Alors, on l'achète ce jeu ou non, merde ? Et pourquoi pas ? Déjà, parce que c'est votre pognon, pas le mien. La rédaction de [NES Pas ?] se désolidarise juridiquement et moralement de l'usage que vous faites de votre fric et de la manière dont vous en consacrez une partie à l'achat de matériel oldie. Mais aussi parce que ce jeu ne fait vraiment pas dégueulasse dans une petite collection de jeux SNES (ou Mega Drive puisqu'il existe sur ce support mais en moins beau comme la plupart des titres multi-plateformes de l'époque à l'exception bien entendu d'Aladdin comme le sait chaque individu doté a minima d'un tiers de lobe préfrontal, dieu que cette parenthèse ne visant qu'à souffler un vent haineux sur les braises d'un conflit idiot de 25 ans est longue, mettons y un terme, là, voilà). C'est une curiosité loin d'être avare en qualités et qui s'intercale bien entre un Street Fighter et un Mortal Kombat. Imparfait certes mais pas quelconque, il mérite qu'on lui sacrifie quelques écus et un.e vierge si vous avez du stock.
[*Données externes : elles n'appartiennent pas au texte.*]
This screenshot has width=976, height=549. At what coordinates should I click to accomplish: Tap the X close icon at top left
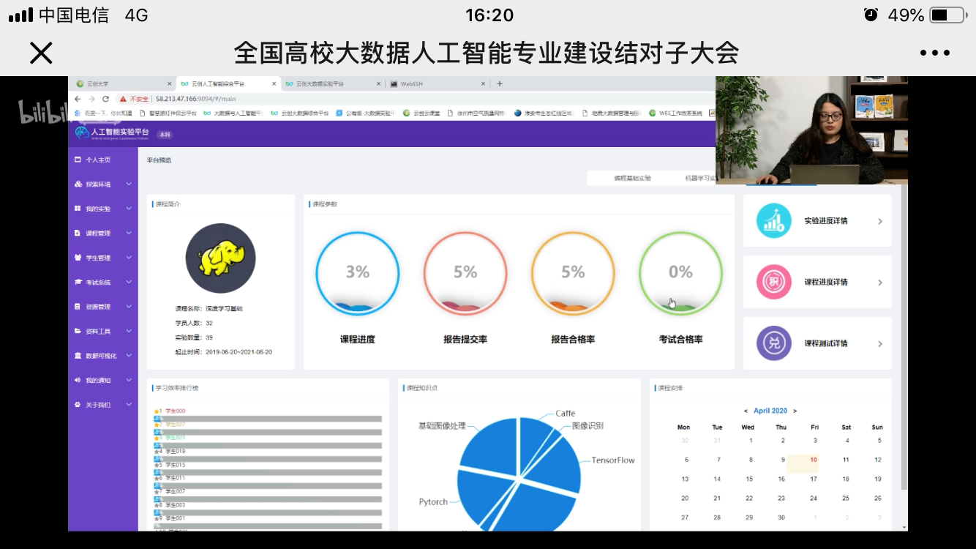(x=41, y=53)
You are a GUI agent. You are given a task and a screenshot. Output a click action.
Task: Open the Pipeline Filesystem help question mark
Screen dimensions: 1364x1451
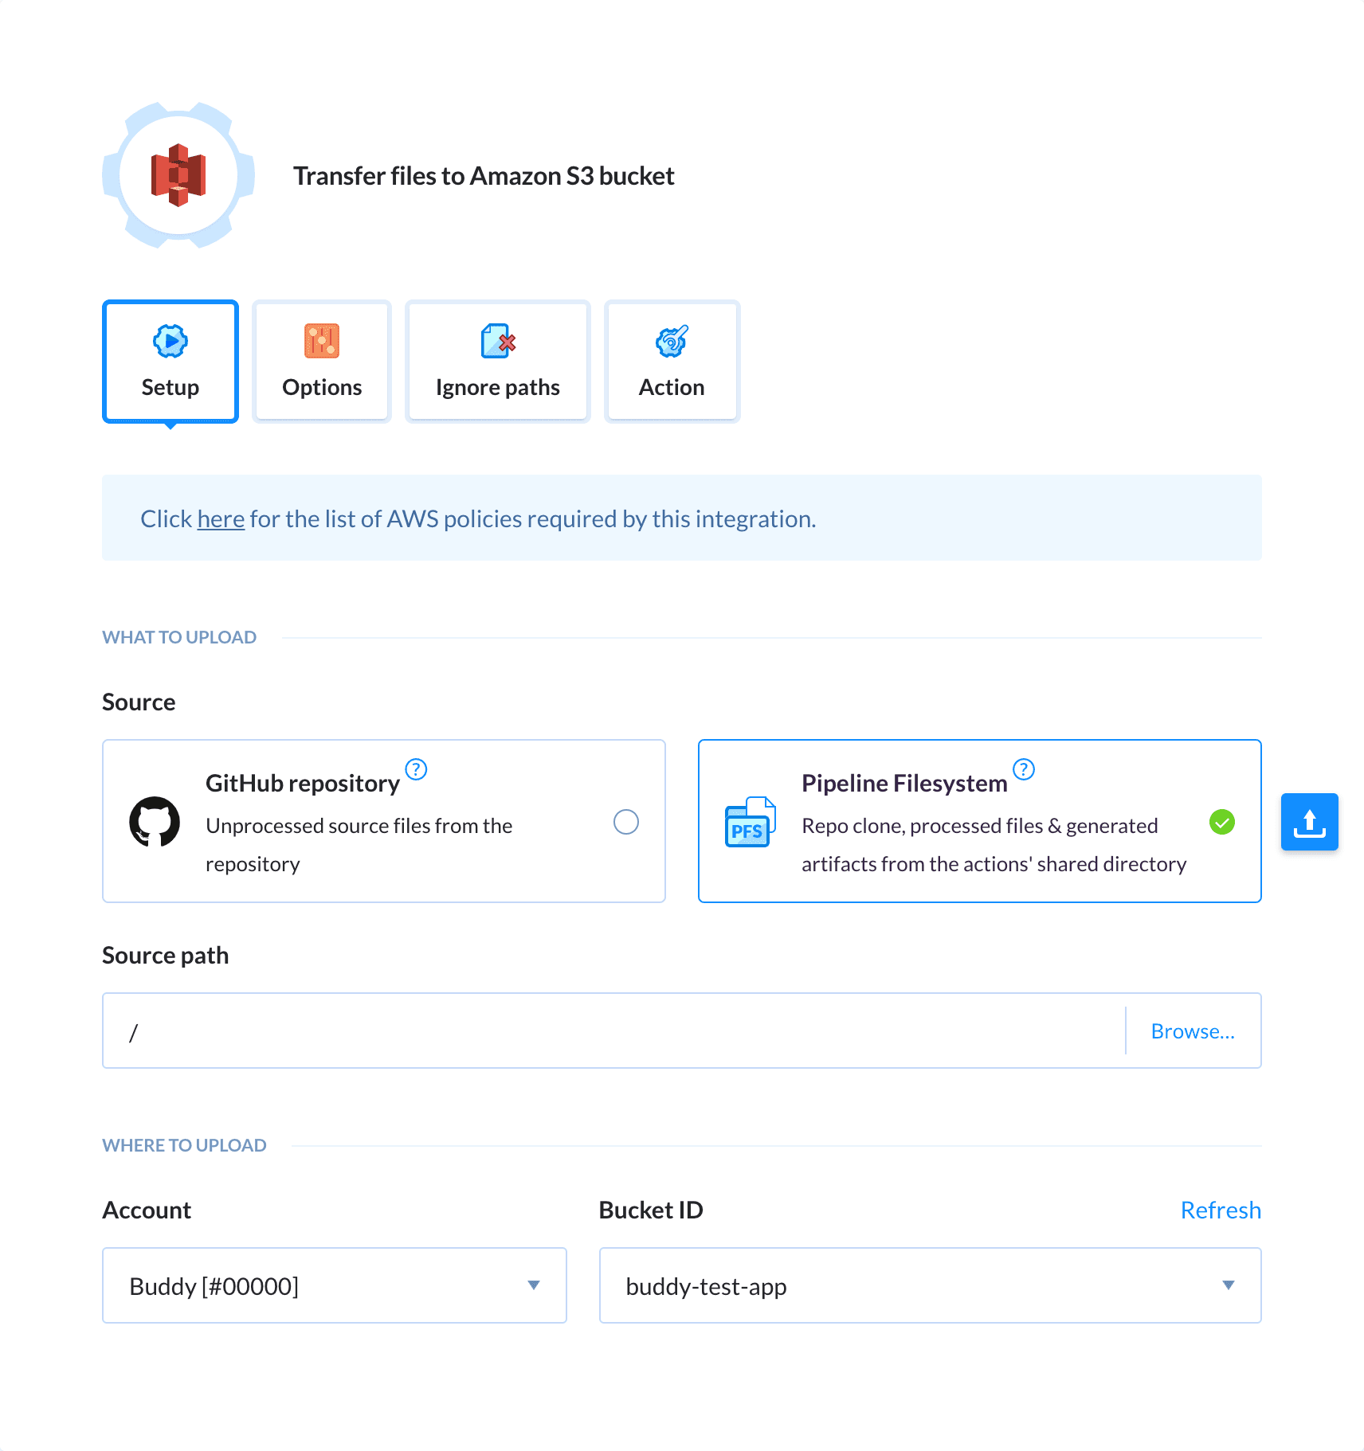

Alors, plutôt que d'aller au prochain meeting de Raphael Glucksmann, de signer une énième pétition à la con sur change.org ou d'écrire votre livre "Ma vie de famille zéro déchet", allez plutôt vous promener vers le septentrion, enfilez un shorty en cuir d'aurochs et vérifiez qui du crâne de votre voisin ou du fil de votre claymore peut abîmer l'autre. Comme nous incitait une publicité, ne passons pas à côté des choses simples et des crimes de sang.

Le point de vue de César Ramos :
Peu connu, modérément côté, mais pas donné non plus, par Crom.